The Mini-Cleanup (Page-Level Pruning)

Instead of waiting for a heavy VACUUM, Postgres can do garbage collection on the fly. When a normal query reads a page, it checks `pd_prune_xid`. If that transaction ID is older than all currently running transactions, the query instantly reclaims the dead space itself.

This is one of the cases where SELECT might modify data pages.

pd_prune_xid (4 bytes) the oldest transaction ID whose dead tuples have not yet been pruned from this page. When a new transaction accesses the page and finds that prune_xid is older than the global horizon, it triggers page-level pruning. A lightweight cleanup that reclaims space without a full VACUUM.

What is a line pointer?

If you're paying attention, we just mentioned line pointers in pd_lower description. If the page header discussed above is the general metadata, the line pointers (internally represented as ItemIdData) are the page table of contents.

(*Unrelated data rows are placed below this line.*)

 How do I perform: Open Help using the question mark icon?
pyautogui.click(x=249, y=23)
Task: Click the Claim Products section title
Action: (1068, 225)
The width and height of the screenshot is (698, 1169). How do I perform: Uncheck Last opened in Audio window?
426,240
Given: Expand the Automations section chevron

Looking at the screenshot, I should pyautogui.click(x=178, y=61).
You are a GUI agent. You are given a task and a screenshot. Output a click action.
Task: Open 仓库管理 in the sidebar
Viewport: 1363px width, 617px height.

Every time you insert a row, PostgreSQL doesn't just drop the raw data into the page. It actually splits the job into two steps.

It puts the bulky, unpredictable row data (the tuple) at the very bottom of the page (more on this in the next section).
It adds a tiny, fixed 4-byte line pointer right after the page header.

This pointer acts as a direct map. It holds exact byte offset and length of the tuple it points to. It allows PostgreSQL to only look at the offset and read the required number of bytes to get the tuple.

The line pointer array starts immediately after the 24-byte header and grows downward. Let's look at ours.

SELECT lp, lp_off, lp_flags, lp_len
FROM heap_page_items(get_raw_page('page_demo', 0));

 lp | lp_off | lp_flags | lp_len
----+--------+----------+--------
  1 |   8112 |        1 |     79
  2 |   8032 |        1 |     77
  3 |   7976 |        1 |     53

Each line pointer is 4 bytes and contains three pieces of information:

lp the ordinal position in the array (1-based). This, combined with the page number, forms the ctid - the physical address of a tuple. Row 1 on page 0 has ctid (0,1).
lp_off the byte offset within the page where the actual tuple data begins. Notice the offsets decrease: 8112, 8032, 7976. Tuples are packed from the bottom up.

Line pointers are the reason PostgreSQL can move tuples around within a page (during defragmentation) or perform HOT (Heap-Only Tuple) updates without invalidating index entries. An index stores a ctid like (0, 2), which means "page 0, line pointer 2". Because the index points to the pointer rather than the physical byte offset, Postgres can shuffle data or redirect pointers under the hood while the index reference remains perfectly valid.

lp_flags the state of the pointer. The values are: 0 = LP_UNUSED (available for reuse), 1 = LP_NORMAL (points to a live tuple), 2 = LP_REDIRECT (points to another line pointer, used after HOT pruning), 3 = LP_DEAD (the tuple has been determined dead but the pointer persists until cleanup).
lp_len the total length of the tuple in bytes, including the 23-byte tuple header, null bitmap, alignment padding, and actual column data.

The anatomy of a page

Here is how all these pieces fit together inside the 8KB block.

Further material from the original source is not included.